● Work to be completed: In the entries that follow, find every line containing "computer" and copy it.

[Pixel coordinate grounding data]
──────────
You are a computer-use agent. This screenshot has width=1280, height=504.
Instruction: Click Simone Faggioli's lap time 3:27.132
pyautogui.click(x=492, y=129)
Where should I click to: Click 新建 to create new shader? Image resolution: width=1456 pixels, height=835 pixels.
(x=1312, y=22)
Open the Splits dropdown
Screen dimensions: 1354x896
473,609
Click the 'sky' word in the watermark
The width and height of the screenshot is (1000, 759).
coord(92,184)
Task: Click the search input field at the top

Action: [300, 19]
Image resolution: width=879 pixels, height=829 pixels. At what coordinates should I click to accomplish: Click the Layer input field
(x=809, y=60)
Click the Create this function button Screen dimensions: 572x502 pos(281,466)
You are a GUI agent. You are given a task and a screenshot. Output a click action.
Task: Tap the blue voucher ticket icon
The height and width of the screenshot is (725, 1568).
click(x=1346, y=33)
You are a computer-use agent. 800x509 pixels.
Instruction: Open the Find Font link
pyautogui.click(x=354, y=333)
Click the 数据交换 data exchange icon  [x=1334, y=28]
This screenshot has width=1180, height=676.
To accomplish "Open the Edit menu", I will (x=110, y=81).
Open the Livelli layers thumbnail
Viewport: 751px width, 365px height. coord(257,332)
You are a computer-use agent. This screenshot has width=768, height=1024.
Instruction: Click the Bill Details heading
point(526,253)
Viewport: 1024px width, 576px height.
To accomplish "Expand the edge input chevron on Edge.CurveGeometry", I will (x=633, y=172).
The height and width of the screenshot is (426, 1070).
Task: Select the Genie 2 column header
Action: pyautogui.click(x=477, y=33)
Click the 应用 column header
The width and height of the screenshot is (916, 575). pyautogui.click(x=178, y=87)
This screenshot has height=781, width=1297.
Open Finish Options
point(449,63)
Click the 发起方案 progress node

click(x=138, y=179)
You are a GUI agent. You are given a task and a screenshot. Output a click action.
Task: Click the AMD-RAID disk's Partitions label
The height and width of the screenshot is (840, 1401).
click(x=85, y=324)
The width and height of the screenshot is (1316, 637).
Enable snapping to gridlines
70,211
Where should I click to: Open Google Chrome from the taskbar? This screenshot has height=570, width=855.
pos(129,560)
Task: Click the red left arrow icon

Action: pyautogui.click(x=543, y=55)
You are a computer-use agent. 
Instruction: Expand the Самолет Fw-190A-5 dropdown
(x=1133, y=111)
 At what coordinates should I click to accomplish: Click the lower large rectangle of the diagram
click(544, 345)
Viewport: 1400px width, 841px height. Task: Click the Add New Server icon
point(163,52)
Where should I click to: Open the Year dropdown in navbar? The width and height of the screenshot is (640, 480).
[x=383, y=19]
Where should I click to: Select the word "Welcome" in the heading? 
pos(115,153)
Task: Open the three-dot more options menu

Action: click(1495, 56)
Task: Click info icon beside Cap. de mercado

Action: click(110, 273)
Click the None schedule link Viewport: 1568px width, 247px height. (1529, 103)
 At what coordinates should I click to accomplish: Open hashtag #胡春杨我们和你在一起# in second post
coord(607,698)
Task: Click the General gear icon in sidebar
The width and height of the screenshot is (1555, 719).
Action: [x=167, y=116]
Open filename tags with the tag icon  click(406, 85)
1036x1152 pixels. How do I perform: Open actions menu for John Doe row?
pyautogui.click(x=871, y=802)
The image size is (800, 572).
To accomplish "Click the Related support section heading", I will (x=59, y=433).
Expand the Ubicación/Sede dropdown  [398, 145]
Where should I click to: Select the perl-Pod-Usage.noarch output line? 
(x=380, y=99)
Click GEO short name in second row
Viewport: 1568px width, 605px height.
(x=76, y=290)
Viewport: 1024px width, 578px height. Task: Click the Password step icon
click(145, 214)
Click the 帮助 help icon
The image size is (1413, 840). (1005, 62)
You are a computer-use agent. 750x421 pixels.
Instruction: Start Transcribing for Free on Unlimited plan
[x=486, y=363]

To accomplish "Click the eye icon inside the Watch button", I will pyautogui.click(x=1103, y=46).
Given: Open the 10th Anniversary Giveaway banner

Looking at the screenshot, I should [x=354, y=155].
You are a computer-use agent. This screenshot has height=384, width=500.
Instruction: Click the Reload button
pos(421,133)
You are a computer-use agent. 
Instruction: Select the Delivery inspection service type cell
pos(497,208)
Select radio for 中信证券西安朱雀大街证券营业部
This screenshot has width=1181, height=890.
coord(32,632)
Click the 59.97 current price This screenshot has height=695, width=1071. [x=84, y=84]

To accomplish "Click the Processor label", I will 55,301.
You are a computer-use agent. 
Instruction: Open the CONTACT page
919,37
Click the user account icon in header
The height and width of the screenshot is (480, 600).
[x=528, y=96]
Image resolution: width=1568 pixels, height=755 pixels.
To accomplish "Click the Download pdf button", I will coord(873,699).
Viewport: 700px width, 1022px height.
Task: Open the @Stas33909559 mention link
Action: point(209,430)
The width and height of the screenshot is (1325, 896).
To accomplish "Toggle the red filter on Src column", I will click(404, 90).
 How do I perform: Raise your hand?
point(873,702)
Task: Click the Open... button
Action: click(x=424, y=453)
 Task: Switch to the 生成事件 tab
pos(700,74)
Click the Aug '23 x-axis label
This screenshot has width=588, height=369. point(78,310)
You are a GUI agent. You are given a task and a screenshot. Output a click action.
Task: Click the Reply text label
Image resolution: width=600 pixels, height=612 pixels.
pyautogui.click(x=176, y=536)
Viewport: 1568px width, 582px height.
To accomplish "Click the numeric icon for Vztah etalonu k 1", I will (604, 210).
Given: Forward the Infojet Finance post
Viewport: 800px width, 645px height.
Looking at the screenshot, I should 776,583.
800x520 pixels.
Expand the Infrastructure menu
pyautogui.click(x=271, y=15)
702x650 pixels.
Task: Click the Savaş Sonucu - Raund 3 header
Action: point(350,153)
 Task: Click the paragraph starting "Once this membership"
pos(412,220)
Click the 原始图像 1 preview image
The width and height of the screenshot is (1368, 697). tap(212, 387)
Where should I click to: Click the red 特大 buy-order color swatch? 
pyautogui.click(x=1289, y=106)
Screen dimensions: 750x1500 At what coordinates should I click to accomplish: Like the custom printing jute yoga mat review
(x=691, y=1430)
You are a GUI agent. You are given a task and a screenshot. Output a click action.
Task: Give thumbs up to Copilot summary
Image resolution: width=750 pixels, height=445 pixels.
──────────
● Answer to the problem:
You are a computer-use agent. This screenshot has width=1280, height=504.
You are a computer-use agent. 800x509 pixels.
You are a computer-use agent. This screenshot has width=768, height=1024.
You are a computer-use agent. 
You are a computer-use agent. 750x421 pixels.
You are a computer-use agent. This screenshot has height=384, width=500.
You are a computer-use agent. 
You are a computer-use agent. 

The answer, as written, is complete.